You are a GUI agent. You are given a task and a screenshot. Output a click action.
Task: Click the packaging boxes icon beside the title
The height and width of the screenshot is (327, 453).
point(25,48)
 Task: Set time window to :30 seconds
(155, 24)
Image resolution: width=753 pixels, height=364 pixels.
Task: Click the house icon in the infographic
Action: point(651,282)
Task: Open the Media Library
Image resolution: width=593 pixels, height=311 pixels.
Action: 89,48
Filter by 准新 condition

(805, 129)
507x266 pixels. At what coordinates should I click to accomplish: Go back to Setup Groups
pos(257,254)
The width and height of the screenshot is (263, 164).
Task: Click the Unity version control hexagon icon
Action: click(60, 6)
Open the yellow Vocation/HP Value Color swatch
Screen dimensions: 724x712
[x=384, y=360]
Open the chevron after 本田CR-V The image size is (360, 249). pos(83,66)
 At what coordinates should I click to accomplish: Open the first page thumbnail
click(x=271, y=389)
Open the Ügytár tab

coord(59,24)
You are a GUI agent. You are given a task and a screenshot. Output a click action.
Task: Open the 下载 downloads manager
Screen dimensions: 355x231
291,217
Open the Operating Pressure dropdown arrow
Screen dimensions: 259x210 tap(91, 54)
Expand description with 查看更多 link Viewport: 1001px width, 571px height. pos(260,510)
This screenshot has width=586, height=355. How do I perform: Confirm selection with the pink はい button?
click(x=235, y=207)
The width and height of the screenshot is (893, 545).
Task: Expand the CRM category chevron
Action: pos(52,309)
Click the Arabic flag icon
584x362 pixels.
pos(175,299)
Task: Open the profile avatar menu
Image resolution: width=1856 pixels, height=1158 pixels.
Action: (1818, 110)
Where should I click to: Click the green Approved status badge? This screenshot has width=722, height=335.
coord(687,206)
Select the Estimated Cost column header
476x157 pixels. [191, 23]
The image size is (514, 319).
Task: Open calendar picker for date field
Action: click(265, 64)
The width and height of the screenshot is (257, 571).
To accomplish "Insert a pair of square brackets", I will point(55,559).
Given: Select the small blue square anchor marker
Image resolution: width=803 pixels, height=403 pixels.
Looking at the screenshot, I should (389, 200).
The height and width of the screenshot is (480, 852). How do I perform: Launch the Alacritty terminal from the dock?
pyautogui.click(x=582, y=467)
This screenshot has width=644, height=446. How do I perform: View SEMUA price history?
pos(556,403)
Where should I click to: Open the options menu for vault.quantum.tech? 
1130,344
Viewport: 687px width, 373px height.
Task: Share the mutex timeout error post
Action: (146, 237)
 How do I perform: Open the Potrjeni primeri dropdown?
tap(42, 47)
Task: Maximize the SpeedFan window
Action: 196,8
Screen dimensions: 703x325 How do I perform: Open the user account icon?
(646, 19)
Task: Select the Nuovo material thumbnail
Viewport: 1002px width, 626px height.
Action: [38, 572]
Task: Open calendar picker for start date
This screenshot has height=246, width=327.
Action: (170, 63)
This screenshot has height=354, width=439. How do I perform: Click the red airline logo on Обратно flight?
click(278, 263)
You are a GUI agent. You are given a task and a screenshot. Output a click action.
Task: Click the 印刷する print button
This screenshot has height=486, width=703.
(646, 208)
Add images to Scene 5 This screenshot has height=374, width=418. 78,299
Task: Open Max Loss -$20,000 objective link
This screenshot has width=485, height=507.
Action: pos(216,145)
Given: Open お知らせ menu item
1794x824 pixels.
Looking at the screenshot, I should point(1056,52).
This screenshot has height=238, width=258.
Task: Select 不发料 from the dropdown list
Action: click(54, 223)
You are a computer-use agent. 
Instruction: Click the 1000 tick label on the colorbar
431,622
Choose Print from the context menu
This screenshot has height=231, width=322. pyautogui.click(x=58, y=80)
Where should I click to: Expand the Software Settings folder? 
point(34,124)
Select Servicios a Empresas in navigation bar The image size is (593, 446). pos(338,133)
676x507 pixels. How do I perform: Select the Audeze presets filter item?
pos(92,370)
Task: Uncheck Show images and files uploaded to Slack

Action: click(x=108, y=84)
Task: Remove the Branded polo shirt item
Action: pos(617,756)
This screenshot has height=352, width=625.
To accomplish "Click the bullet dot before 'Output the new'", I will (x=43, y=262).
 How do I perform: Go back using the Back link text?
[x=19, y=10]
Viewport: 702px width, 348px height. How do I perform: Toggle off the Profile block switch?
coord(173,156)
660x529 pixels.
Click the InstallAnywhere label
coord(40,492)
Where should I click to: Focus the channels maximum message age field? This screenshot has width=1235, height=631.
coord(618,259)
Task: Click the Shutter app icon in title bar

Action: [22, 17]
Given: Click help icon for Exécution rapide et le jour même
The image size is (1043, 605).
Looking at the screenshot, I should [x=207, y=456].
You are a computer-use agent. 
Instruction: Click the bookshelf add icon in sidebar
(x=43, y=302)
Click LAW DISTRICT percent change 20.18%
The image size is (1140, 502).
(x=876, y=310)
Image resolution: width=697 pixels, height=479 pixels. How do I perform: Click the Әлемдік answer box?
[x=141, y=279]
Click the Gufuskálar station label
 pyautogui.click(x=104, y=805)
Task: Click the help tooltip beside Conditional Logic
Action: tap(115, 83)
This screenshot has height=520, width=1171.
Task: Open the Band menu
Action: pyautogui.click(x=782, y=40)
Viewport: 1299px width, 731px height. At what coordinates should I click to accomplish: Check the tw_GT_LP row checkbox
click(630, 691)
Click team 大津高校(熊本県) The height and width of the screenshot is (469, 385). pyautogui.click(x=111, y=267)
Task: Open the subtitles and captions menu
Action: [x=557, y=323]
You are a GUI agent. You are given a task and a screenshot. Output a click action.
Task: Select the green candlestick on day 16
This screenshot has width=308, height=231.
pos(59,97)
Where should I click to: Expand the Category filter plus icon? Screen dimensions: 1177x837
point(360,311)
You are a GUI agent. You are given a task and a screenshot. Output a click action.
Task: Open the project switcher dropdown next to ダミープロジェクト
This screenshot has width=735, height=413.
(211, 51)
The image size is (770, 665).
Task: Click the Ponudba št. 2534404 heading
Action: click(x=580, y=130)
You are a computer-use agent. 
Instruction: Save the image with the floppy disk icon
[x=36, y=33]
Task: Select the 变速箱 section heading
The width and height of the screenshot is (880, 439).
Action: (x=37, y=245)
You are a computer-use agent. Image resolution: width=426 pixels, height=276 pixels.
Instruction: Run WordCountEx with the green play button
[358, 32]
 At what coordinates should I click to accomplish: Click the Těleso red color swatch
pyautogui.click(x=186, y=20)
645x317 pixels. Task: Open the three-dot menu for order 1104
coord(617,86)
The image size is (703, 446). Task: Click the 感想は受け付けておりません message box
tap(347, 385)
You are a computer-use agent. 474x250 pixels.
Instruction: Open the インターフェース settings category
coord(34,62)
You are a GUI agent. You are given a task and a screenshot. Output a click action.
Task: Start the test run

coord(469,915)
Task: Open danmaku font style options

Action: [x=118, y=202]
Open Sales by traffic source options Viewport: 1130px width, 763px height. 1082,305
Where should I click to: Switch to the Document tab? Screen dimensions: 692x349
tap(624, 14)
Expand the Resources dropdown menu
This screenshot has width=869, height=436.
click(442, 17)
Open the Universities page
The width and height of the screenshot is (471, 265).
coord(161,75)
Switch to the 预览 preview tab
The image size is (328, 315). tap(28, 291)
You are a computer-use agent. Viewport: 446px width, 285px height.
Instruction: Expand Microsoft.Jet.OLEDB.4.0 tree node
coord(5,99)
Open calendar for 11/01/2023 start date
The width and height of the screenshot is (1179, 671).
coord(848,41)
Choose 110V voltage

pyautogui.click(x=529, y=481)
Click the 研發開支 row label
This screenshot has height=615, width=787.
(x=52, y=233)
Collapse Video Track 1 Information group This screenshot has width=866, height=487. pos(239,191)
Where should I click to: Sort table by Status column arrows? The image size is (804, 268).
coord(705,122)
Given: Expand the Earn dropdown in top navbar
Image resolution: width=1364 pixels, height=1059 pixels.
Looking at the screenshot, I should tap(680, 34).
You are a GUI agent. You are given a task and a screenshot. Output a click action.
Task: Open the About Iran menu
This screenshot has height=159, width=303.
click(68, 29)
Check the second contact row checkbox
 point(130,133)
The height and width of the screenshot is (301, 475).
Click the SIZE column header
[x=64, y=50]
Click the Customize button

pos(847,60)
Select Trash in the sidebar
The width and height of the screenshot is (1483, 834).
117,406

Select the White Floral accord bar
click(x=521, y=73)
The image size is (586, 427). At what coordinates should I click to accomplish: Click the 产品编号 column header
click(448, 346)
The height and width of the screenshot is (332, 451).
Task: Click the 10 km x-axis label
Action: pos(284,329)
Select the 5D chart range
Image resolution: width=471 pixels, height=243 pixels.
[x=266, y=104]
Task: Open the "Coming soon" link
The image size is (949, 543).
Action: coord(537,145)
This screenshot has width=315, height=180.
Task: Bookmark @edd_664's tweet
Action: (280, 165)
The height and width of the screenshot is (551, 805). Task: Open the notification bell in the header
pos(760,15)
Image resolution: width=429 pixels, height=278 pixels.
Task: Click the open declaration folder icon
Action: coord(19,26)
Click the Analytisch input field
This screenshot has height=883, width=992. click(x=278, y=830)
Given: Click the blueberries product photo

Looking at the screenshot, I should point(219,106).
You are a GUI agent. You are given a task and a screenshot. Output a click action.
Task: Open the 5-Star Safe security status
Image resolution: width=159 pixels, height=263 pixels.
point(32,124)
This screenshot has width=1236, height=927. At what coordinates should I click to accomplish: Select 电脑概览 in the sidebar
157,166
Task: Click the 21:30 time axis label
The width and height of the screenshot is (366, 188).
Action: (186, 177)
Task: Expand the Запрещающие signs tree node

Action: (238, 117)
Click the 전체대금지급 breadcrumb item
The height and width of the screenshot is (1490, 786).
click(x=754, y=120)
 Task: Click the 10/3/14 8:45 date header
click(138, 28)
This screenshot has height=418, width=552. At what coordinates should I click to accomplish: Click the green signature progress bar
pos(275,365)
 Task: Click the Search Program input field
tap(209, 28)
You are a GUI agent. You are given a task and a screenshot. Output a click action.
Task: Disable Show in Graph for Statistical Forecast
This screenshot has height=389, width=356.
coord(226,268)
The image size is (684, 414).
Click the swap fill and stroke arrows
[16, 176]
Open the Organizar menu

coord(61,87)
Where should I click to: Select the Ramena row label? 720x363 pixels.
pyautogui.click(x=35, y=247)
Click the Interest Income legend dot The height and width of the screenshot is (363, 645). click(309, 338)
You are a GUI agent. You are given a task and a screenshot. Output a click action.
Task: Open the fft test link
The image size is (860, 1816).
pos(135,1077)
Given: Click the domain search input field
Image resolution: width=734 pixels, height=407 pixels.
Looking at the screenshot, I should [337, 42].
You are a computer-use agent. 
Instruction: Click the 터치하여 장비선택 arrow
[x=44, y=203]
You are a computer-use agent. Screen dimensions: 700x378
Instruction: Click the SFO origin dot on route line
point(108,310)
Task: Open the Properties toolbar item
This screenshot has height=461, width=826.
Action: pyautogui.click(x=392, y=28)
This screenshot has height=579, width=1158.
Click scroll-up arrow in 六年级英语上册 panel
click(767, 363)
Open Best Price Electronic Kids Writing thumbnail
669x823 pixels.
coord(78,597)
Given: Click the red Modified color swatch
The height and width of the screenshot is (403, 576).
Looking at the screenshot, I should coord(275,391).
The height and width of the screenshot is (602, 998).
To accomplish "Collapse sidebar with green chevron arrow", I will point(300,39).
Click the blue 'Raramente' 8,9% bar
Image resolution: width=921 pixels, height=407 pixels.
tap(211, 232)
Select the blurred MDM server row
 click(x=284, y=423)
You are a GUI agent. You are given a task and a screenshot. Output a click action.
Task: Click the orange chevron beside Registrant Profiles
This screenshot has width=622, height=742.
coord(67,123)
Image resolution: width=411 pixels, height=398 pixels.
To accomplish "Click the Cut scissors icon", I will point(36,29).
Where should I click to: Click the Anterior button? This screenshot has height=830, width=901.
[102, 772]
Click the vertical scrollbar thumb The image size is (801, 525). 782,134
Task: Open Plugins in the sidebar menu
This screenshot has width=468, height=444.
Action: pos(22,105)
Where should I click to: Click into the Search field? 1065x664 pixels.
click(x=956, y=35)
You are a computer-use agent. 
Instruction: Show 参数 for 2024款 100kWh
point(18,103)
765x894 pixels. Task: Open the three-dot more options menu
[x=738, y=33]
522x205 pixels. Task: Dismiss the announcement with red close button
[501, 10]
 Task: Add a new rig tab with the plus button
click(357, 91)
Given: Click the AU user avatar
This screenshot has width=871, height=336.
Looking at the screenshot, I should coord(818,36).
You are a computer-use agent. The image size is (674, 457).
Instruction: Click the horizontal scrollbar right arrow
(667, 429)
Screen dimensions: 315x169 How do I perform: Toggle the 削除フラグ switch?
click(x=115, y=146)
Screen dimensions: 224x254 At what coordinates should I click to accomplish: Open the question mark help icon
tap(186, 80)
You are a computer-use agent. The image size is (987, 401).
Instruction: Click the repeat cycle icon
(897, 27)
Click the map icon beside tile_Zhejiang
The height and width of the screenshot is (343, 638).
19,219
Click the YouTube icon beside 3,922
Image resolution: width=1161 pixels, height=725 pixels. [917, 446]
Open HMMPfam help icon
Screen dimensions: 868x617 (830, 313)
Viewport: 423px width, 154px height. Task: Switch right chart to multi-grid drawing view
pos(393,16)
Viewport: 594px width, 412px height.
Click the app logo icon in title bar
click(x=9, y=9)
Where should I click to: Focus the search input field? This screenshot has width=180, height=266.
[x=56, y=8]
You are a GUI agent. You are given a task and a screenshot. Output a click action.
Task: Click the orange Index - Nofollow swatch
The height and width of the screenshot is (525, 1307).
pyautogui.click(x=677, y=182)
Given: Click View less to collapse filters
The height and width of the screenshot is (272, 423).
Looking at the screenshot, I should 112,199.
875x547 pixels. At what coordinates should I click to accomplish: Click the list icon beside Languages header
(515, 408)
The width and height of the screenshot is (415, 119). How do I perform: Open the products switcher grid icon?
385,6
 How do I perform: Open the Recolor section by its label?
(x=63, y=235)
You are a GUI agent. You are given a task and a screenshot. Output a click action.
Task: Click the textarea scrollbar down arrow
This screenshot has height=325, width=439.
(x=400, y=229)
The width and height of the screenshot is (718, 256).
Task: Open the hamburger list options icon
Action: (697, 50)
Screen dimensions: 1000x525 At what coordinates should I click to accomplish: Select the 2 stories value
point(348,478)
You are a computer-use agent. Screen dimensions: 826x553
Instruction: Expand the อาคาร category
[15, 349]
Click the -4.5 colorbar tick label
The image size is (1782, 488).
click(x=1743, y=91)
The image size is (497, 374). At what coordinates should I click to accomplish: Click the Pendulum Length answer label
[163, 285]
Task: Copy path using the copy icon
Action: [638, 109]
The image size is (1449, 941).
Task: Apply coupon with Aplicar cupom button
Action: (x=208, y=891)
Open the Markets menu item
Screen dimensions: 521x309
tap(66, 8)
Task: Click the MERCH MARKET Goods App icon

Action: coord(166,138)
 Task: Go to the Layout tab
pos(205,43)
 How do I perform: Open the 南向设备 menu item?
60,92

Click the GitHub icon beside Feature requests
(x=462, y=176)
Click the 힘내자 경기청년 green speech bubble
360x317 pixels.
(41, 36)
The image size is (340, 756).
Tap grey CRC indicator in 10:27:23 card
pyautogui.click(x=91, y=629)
::::::
Required work =>
Each line from the one containing "You are a computer-use agent. Screen dimensions: 826x553" to the final line above should be written out exactly; please omit the others.

Exercise output =>
You are a computer-use agent. Screen dimensions: 826x553
Instruction: Expand the อาคาร category
[15, 349]
Click the -4.5 colorbar tick label
The image size is (1782, 488).
click(x=1743, y=91)
The image size is (497, 374). At what coordinates should I click to accomplish: Click the Pendulum Length answer label
[163, 285]
Task: Copy path using the copy icon
Action: [638, 109]
The image size is (1449, 941).
Task: Apply coupon with Aplicar cupom button
Action: (x=208, y=891)
Open the Markets menu item
Screen dimensions: 521x309
tap(66, 8)
Task: Click the MERCH MARKET Goods App icon

Action: coord(166,138)
 Task: Go to the Layout tab
pos(205,43)
 How do I perform: Open the 南向设备 menu item?
60,92

Click the GitHub icon beside Feature requests
(x=462, y=176)
Click the 힘내자 경기청년 green speech bubble
360x317 pixels.
(41, 36)
The image size is (340, 756).
Tap grey CRC indicator in 10:27:23 card
pyautogui.click(x=91, y=629)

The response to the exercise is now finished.